A couple weeks ago, as I pondered my "day approaching" I had a picture/vision of this room and as I looked out I saw Ashley sitting here--- where she sits. And I suddenly saw here hold her baby son and I was filled with such joy at the love I see there. And God seemed to say, "Do you remember in Isaiah when I said that even if a mother could forget her child, I could never forget you"? (Is 49:5) And I texted Ashley and told her what I felt in  my heart from God and she said I could share it.

That is a promise of God.
God says lots of things in the Bible. Judgement texts with threats. Mercy texts with hope. Love texts with commitment to be kind and forgiving, patient and faithful. God says He will doom the land, but He also says He will save it. How we read the Bible is determined by the Primary Narrative which is in our heart.

Do you believe, at core, the message of God's revelation is bad news? or is it Good News?
Jesus answers the question. Yes judgement is real, but at core, The Narrative is a promise of salvation.

Do we believe it? Do we care? Will we act on our faith and be faith-filled and faithful?

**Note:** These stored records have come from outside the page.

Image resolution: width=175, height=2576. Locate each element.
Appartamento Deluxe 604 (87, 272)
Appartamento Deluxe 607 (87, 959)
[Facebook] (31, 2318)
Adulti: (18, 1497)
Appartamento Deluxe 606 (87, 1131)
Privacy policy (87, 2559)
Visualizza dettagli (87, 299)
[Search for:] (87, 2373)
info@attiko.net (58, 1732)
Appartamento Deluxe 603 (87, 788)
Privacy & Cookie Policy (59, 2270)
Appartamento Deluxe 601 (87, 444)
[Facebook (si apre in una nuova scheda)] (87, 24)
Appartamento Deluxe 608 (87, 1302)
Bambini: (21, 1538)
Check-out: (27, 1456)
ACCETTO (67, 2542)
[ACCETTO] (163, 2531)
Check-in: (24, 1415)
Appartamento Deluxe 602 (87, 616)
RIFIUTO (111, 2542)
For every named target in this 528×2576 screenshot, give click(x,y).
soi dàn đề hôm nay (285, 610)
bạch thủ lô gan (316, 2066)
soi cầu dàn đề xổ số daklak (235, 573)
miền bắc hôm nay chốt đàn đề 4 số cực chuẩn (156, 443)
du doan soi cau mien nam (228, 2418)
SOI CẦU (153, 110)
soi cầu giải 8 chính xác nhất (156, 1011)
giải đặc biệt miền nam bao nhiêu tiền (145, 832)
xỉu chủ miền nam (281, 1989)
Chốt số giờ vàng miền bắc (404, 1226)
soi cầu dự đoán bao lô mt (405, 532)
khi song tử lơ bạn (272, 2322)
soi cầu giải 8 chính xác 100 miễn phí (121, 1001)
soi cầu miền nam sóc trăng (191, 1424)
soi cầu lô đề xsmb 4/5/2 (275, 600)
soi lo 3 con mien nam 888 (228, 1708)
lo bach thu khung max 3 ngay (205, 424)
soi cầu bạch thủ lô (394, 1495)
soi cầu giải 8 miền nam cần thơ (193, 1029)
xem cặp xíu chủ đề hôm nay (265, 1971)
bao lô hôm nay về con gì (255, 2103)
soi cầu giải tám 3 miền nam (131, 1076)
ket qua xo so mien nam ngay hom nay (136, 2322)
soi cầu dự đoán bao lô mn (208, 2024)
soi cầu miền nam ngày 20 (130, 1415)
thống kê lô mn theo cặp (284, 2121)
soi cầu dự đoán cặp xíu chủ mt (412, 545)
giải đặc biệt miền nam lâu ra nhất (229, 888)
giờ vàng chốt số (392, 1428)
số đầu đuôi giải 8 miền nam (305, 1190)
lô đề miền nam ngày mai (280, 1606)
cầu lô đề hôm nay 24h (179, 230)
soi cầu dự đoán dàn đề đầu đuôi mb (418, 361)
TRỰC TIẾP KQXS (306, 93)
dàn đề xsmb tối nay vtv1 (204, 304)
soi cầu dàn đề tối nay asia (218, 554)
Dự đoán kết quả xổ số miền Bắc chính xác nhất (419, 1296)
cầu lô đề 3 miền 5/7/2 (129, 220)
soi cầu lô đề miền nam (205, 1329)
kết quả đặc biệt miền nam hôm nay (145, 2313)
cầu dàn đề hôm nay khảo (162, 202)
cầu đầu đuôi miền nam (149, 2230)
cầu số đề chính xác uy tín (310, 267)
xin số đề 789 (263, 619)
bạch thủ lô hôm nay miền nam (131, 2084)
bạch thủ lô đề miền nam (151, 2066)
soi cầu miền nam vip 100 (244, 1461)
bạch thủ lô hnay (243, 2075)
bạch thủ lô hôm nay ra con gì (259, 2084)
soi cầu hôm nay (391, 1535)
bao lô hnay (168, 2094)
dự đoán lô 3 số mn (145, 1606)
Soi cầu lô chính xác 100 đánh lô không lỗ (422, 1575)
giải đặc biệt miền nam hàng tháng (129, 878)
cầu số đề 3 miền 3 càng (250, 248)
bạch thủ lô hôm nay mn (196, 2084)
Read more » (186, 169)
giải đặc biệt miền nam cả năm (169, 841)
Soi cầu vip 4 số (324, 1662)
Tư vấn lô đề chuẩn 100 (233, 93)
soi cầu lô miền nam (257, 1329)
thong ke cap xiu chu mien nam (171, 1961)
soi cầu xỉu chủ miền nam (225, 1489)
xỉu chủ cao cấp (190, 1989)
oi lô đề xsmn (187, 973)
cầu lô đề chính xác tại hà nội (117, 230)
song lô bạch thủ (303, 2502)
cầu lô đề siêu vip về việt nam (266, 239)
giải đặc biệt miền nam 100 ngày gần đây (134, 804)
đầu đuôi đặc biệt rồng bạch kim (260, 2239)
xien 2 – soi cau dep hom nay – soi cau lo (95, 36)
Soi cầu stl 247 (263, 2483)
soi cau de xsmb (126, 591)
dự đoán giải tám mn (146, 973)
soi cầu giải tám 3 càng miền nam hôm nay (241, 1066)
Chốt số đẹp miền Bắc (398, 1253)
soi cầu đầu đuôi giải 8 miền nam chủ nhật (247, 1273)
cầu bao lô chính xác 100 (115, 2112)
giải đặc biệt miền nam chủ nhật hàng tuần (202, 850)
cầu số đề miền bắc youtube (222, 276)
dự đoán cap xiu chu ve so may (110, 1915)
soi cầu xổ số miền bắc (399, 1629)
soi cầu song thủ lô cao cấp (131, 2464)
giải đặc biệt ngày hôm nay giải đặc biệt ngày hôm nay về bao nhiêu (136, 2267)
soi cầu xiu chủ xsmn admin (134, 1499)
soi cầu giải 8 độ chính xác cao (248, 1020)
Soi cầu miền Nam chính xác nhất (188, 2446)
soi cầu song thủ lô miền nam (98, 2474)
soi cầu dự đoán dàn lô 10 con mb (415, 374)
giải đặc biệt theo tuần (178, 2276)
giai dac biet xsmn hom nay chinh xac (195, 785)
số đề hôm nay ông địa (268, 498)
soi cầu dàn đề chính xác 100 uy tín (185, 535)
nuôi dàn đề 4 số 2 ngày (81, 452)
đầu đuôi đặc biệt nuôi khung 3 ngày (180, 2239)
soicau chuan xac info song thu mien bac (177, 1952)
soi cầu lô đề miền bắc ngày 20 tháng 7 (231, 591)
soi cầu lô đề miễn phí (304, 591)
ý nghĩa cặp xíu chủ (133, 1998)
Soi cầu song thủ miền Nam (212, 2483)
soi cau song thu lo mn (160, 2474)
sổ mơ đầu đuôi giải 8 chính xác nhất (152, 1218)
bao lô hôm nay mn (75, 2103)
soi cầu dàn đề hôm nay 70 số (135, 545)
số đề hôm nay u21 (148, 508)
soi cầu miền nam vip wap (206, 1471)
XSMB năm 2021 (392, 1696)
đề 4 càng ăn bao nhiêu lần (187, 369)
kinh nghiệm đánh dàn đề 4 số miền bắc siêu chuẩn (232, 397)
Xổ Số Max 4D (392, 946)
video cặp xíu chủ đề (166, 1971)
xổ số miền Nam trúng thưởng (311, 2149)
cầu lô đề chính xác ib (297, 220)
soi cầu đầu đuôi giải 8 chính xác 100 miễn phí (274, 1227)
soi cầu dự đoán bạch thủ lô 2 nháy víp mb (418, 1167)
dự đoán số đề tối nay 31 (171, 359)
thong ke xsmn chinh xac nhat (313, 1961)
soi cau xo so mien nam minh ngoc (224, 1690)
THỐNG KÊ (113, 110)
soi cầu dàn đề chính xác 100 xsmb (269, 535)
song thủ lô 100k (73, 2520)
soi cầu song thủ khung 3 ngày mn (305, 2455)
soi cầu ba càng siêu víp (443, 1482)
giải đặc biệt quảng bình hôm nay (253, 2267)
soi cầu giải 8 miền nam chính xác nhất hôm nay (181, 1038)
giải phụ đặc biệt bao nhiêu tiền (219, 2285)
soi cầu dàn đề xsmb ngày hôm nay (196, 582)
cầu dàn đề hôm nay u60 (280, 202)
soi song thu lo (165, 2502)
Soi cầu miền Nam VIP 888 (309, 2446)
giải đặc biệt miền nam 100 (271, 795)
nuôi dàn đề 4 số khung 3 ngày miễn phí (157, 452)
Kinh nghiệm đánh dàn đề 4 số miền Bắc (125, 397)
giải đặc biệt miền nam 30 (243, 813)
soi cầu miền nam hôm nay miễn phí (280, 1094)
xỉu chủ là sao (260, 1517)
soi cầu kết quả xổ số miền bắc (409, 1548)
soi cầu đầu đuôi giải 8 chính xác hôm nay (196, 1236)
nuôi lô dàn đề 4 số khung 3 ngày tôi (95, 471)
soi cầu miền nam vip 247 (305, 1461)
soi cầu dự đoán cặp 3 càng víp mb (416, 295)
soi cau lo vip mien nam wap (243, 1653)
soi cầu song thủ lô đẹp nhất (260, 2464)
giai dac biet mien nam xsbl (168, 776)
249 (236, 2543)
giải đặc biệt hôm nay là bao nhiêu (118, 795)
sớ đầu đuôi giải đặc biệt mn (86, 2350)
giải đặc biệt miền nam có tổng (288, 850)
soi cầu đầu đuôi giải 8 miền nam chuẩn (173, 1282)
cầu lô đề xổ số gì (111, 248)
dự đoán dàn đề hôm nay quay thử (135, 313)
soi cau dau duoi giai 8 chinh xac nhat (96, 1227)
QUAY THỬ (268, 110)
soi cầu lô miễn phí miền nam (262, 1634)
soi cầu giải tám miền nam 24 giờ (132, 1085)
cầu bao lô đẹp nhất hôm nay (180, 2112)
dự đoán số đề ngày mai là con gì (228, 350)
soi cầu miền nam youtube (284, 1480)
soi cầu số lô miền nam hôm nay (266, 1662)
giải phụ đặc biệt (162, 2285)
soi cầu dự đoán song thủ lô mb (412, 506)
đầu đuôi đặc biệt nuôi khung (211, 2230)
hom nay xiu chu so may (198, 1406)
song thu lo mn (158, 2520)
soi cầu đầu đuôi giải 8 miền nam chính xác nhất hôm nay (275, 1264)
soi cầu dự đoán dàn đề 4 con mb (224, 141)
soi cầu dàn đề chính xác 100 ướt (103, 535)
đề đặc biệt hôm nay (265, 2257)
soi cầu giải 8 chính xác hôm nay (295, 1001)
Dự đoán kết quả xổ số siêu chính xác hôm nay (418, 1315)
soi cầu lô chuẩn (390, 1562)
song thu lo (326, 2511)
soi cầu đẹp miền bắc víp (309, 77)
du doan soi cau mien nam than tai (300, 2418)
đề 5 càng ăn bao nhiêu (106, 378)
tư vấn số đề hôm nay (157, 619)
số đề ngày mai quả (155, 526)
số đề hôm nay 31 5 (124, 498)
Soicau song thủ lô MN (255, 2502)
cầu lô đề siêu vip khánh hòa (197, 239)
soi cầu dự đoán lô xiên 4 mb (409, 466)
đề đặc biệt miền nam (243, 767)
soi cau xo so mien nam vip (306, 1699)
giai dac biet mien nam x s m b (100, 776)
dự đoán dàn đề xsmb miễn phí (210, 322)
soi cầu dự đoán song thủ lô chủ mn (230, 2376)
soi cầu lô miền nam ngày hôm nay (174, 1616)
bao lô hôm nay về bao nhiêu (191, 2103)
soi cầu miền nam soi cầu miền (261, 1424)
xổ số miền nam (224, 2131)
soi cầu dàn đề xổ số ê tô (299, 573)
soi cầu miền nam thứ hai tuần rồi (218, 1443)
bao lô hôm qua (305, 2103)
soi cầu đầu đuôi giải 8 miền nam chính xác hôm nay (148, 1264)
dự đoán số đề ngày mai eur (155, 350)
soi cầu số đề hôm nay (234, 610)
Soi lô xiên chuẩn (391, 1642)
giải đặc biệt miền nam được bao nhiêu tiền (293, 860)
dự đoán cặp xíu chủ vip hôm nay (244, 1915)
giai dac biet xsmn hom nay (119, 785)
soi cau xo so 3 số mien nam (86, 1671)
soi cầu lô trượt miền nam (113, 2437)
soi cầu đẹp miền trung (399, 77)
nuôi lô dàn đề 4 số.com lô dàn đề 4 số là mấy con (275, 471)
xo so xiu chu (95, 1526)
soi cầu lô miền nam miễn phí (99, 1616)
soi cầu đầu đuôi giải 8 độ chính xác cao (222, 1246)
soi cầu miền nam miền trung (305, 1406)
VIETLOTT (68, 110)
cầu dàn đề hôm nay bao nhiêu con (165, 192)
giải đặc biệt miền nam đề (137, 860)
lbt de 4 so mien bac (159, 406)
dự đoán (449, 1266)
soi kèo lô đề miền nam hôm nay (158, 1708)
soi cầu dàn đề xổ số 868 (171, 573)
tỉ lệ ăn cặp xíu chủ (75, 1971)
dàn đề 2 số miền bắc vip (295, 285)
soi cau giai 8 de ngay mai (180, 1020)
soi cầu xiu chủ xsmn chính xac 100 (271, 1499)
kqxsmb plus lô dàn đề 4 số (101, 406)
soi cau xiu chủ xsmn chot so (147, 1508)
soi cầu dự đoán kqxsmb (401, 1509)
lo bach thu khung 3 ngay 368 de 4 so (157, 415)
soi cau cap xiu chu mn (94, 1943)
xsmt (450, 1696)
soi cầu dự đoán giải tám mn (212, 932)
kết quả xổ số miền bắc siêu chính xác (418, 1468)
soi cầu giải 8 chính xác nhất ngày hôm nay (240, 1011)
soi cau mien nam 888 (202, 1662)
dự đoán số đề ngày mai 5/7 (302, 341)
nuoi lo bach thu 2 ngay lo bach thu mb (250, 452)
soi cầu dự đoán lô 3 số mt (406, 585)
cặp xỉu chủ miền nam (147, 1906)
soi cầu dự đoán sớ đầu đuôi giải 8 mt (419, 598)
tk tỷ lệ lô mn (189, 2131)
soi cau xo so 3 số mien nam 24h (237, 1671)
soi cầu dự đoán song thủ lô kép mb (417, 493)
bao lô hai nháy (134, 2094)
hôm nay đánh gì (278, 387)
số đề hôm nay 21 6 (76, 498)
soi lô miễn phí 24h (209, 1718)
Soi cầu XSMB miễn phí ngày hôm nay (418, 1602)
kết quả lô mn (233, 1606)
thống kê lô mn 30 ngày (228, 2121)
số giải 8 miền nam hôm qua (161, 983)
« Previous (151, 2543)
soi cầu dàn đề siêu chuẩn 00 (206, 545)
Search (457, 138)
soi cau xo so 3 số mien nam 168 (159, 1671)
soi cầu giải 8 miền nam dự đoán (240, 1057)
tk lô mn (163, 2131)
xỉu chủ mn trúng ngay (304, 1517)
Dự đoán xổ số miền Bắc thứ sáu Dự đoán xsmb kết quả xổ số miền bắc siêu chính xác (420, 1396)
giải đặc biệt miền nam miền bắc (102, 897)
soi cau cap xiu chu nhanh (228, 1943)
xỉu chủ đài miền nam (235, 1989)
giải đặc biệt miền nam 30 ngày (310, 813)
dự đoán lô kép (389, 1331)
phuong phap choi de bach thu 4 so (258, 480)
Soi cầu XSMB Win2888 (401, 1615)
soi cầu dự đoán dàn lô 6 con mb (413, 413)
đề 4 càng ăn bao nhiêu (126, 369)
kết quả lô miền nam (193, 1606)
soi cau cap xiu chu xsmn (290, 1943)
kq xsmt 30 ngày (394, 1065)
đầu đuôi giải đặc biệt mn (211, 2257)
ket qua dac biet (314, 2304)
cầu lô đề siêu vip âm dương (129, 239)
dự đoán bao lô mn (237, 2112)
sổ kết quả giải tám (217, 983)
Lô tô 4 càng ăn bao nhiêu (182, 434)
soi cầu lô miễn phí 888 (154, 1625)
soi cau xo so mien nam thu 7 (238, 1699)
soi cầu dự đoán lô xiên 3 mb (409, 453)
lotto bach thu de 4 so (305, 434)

Will we engage others (love) and trust it together?

What I learned from my readings, (many readings by authors of diverse backgrounds, from hundreds of years ago and dozens of years ago) is that if we want to live in the Kingdom, live in fuller communion with God and see the power of God manifest, then we need to believe, care, and act--together. One important way of doing that is to openly declare our understanding of the Good News: what is the narrative which you believe? Do you see God as a Mother who loves His child? if so, what then would you expect from such a God?

Meditation and Contemplation upon these things (going deeper and deeper) is fundamental to our personal growth in Biblical (three dimensional) faith and it is a faith which prospers best in a faith community. As such we are going to practice such a "Triune-Faith" experientially.